(EXERCISE AIM)
Return, exactly and in full, the lines of the records below starting at the one with "Where should I" and ending at the one with "Viewport: 584px width, 360px height.", and no other lines.

Stored data
========================
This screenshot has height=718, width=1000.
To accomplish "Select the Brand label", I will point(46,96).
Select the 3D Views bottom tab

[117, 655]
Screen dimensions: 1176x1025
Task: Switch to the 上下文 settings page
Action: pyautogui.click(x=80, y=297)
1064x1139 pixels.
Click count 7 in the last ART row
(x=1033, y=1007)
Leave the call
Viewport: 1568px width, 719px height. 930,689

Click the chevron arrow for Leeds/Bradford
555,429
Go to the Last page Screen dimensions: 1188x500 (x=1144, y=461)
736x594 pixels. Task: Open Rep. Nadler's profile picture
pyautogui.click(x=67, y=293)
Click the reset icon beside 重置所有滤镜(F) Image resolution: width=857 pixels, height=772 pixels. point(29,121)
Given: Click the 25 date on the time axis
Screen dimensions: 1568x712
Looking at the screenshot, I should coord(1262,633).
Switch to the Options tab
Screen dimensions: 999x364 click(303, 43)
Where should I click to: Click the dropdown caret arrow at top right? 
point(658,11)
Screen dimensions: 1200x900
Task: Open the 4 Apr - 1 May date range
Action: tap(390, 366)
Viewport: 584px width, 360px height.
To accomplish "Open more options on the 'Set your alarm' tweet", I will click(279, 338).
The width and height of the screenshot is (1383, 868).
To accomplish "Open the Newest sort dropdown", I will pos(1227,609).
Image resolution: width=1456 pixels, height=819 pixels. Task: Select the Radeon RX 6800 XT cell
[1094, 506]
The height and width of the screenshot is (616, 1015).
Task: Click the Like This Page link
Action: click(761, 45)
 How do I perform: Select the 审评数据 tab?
========================
(EXERCISE SOLUTION)
Where should I click to: Click the dropdown caret arrow at top right? 
point(658,11)
Screen dimensions: 1200x900
Task: Open the 4 Apr - 1 May date range
Action: tap(390, 366)
Viewport: 584px width, 360px height.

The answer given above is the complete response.